Retrospecting in progress.

 

 

CS: You’ve previously stated a preference for “starting anew each session” rather than working back into an existing piece across multiple sessions, however you’ve recently had an impulse to reexamine work from the last eight years using the current planetary energy as motivation.  Tell me a little about your “retrospecting” process and why you think it is currently calling to you.  Might you go so far as to directly alter the original pieces as part of the exploration, or is this more of a conceptual discovery? 

 

RA: I am currently looking back and re-viewing, re-examining and most importantly re-valuing my drawings, paintings and collage from the past 8 years — which happens to be the length of time I’ve been in my current studio.  In 2014 my son was four and I had newfound energy and time to create in a brand-new space.  It was the beginning of a period during which I produced four solo exhibits. 

 

This urge to revalue my work has forced me to slow down and take stock of what I’ve made; a process of organizing, documenting, and cataloging drawings, collage and paintings.

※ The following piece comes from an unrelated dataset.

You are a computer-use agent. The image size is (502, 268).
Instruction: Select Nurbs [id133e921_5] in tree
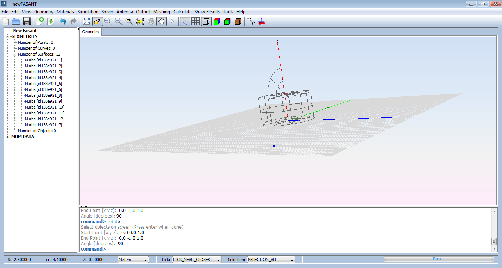coord(43,84)
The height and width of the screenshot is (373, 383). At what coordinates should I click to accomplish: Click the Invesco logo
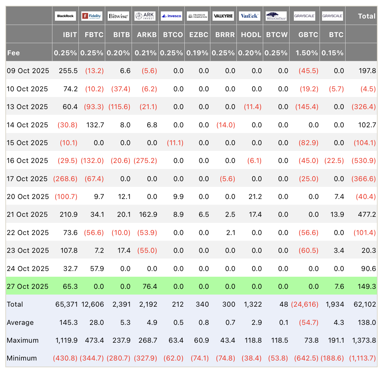point(171,16)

This body of work comprises mostly sketches and studies for finished pieces over the last 8 years.  Some of it is cataloging it and putting it to bed, but I’m also mining the past.  Through this I am finding a lot of beauty that I had skipped over in haste as I created the next thing.  I am finding meaningful threads through the work that I hadn’t noticed before and feel myself moving away from “starting anew each session” as I enter the studio.  I feel this is the beginning of a new commitment to my work and myself and hope that I may discover some of my previous studies, and themes that emerge, are the seeds for new work. 

 

I hope to learn patience, how to slow down my creative practice to be more deliberate with what I want to say.  I see that there are patterns and threads throughout my last eight years of work; what I want is to be more intentional without losing all my spontaneity.  Usually, I paint in one direction without stopping to look back.  The idea for the show comes at the end.  I want to be more focused on one thing.  I want to set an intention before I work. 

 

 

I greatly appreciate Aylward’s alchemical process of integrating of her different bodies of work and her obsession with finding balance, with working through an idea / exhausting a concept through series.  I’ll close this interview with perhaps the greatest signature an artist can have — handmade tools.  Aylward and I talked a lot about breaking free from convention, especially how often we as artists are erroneously told that certain tools are the “right ones” or only ones for the job if we want to be “professional” artists.  Perhaps my favorite items in her studio were these pine brushes she makes.  They are rough yet elegant, exactly the sort of balance of opposites that drives Aylward in her work. 

 

 

 

 

 

Aylward’s handmade pine needle brushes.